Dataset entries
- - -

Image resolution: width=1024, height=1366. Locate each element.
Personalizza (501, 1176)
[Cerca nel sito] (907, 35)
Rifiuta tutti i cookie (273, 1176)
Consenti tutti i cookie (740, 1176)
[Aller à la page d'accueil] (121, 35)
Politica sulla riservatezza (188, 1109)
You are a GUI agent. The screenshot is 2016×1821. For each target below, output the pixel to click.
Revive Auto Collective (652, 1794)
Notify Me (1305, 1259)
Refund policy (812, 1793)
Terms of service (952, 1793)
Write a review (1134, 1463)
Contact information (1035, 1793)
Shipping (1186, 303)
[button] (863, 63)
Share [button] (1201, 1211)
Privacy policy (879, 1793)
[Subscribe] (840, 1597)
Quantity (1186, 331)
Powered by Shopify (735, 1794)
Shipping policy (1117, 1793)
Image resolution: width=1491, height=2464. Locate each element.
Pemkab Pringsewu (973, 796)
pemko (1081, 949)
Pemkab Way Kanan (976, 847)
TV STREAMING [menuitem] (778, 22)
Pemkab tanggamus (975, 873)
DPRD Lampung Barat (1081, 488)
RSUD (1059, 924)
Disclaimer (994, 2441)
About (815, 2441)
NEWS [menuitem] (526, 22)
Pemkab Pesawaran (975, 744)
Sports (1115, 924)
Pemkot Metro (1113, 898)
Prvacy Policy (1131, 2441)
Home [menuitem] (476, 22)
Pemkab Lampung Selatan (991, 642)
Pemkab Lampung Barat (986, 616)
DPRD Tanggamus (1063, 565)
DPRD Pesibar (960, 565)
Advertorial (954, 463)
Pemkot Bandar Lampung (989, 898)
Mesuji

- - -

## THE TASK:
If a line in the records above includes the string "tutti", copy it.

## SOLUTION:
Rifiuta tutti i cookie (273, 1176)
Consenti tutti i cookie (740, 1176)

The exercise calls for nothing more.